Friday, August 3, 2012

Peace, Love, and Justice

"When we go school supply shopping, can I get binders that make me happy?  Like ones with little flowers on them?" I begged.  My mom replied with a smirk, "Like Peace, Love, and Justice?"  I raised my eyebrow in confusion.  She expanded, "I know what you meant.  It made me think of Peace, Love, and Jusice - the things that are important to you."

I thought about it and it's true.  I wanted to brush it off at first.  I don't want to be the stereotypical hippie so I try and pretend that I'm not some Kumbaya Warlord.  I always feel like I have to break the mold of what people think I am.  But when it comes down to it - yeah.  I love Peace, Love, and Justice. 

This statement came after a conversation that we had earlier.  We were talking about civil liberties - specifically freedom of speech and freedom of religion.  We talked about discrimination and laws that give special rights to minority groups.  We talked about Chick Fil A day and compared it to the mosque at Ground Zero.  We talked about the difference between Muslims and radical terrorists.  We talked about how trafficking doesn't discriminate by race.  And then, let's just say it ended with a slight disagreement.  I felt like my mom was being really ignorant and injust about having what was in my eyes a bigoted misconception, and she just wouldn't listen to reason.  However after the conversation, I felt like a complete douche.  I felt like I was one of those people who have to go around trying to enlighten everyone.  Specifically, I felt like your stereotypical panties-in-a-wad liberal who thinks you're a horrible decrepid hell-dweller if you don't think the same way.  So mom, I'm sorry. 

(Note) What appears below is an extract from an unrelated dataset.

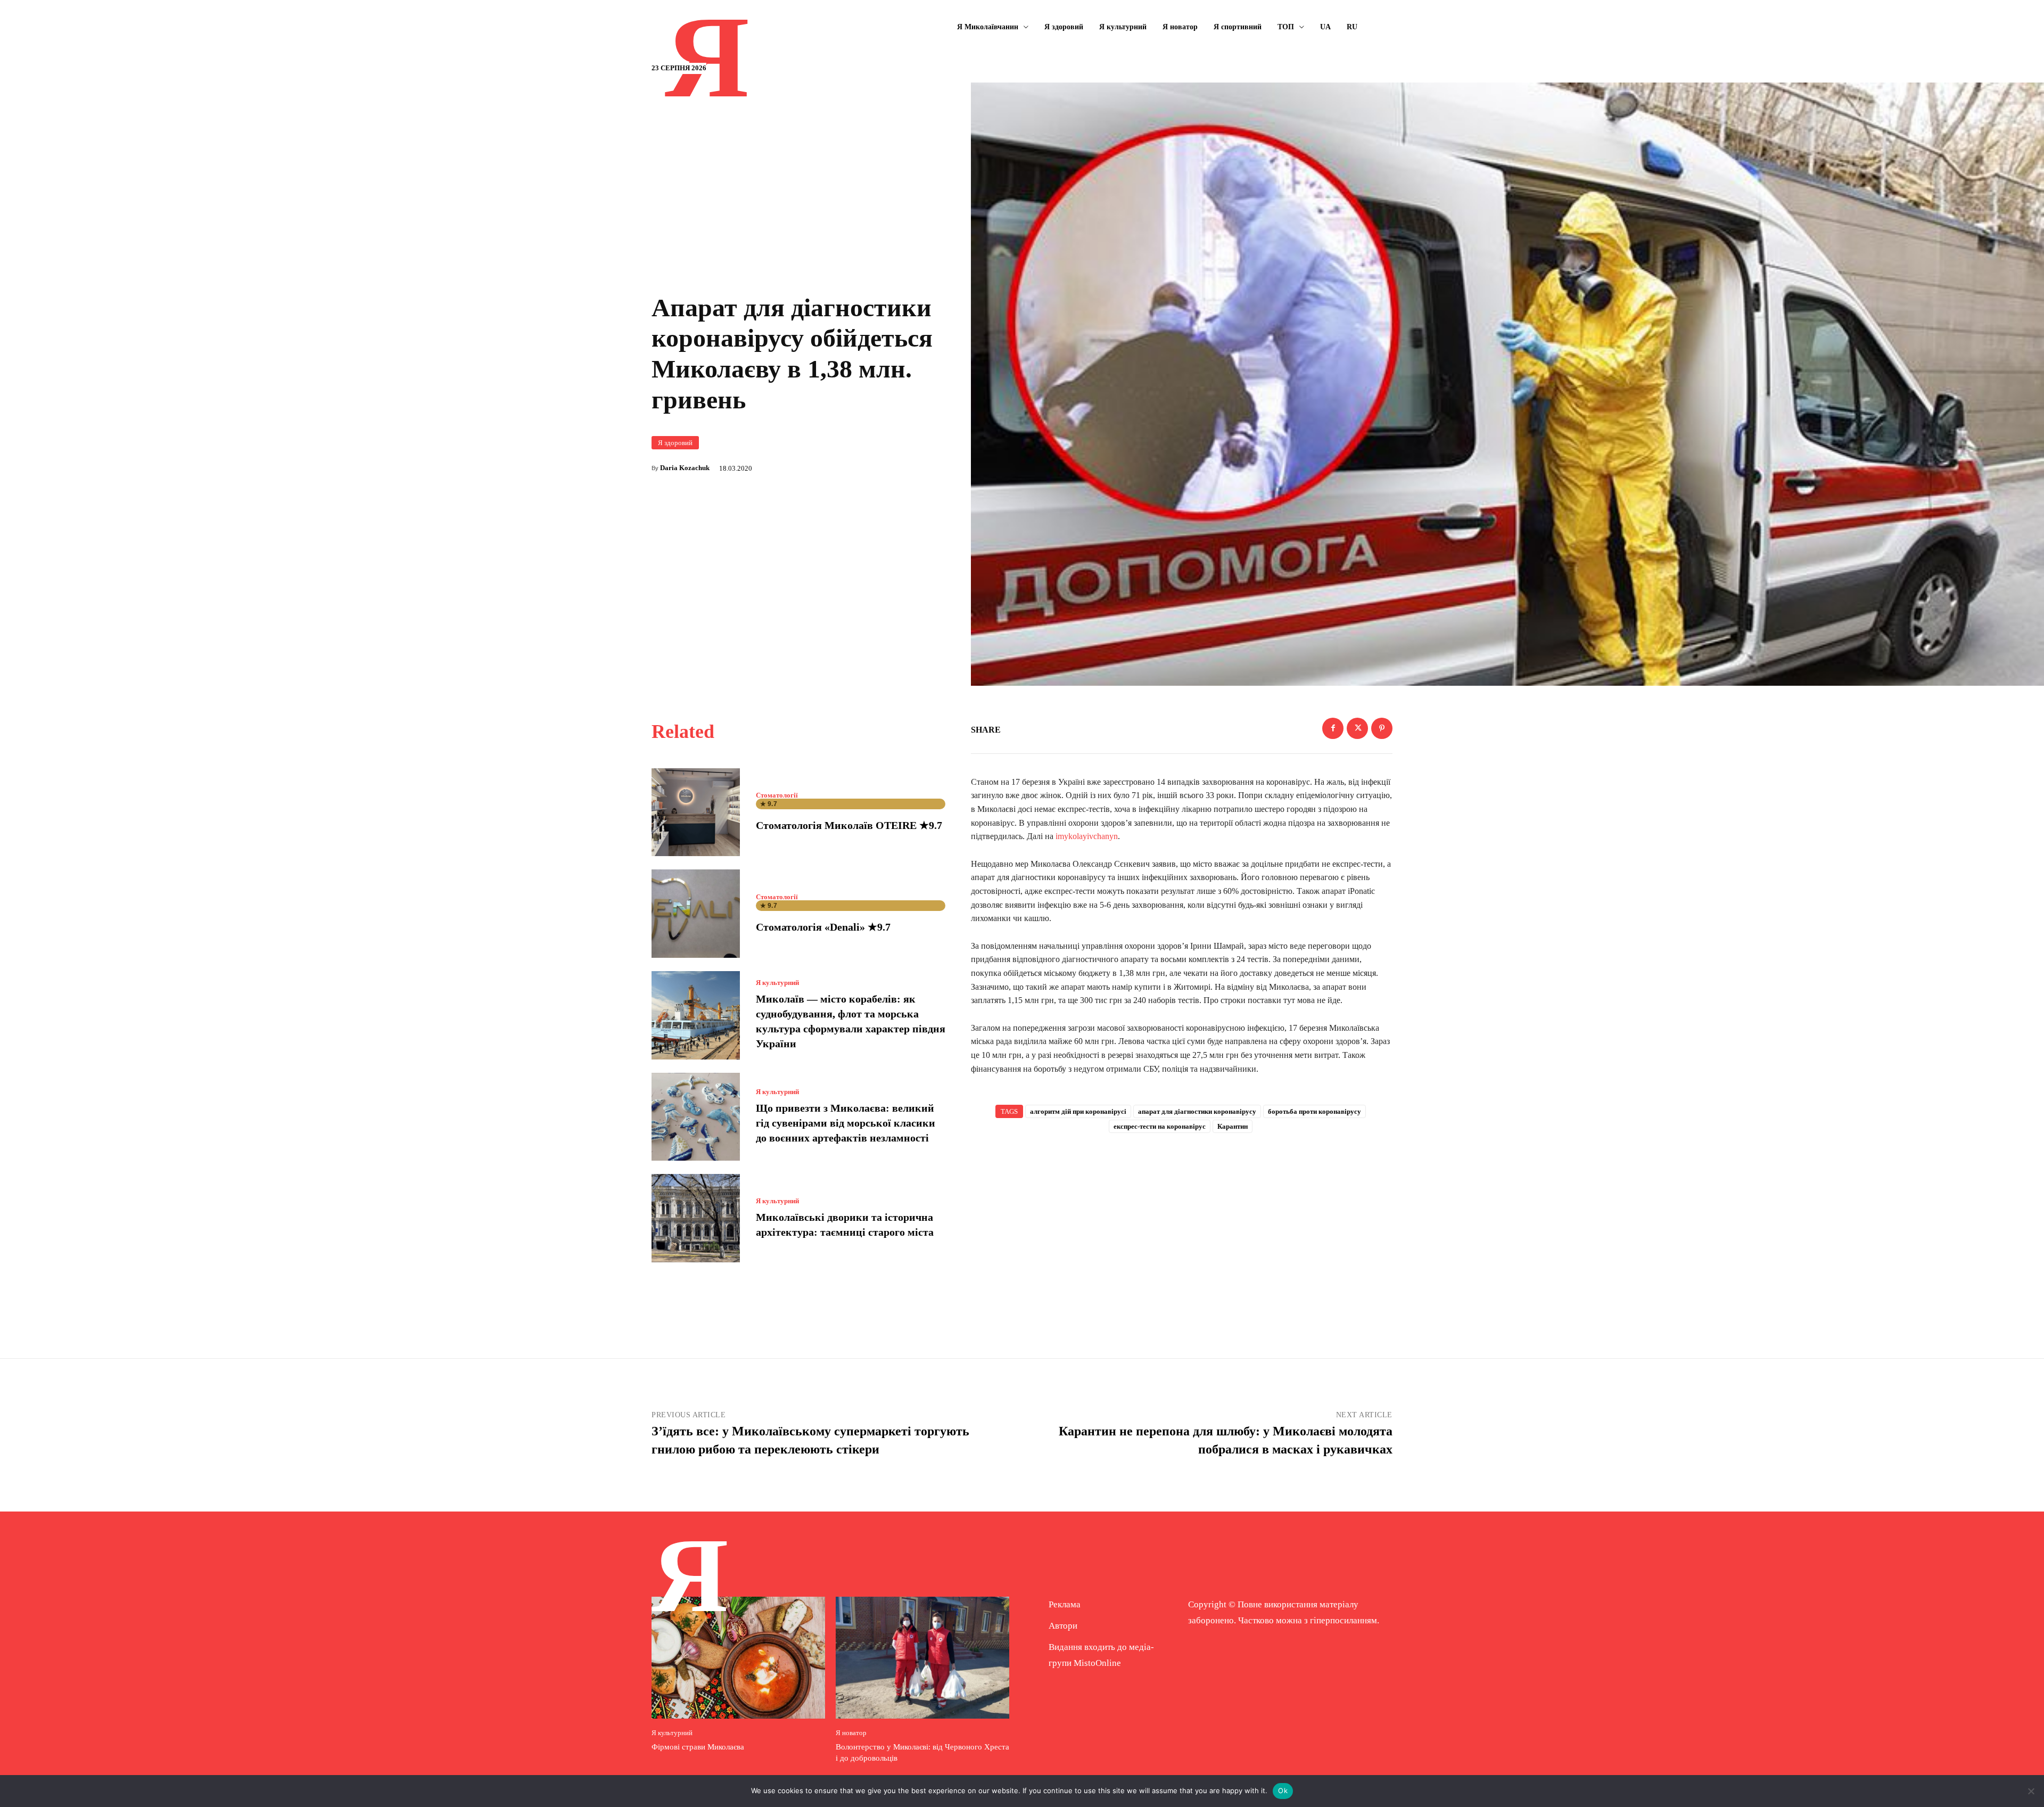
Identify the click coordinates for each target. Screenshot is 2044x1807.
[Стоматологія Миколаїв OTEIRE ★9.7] (696, 812)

Then it made me think.  Can I ever learn to divorce self-righteousness with fighting for justice?  Can I do it in a way that is inviting for both those who agree and disagree?  I have come to the conclusion that only if I allow Love into the equation of Justice can I have Peace. And the source of all Love is God.  So looking to Him I can see what it means to be Just and Loving, the Prince of Peace.   No more wagging my finger at the public like some grumpy old nanny.  It's time to be like Christ.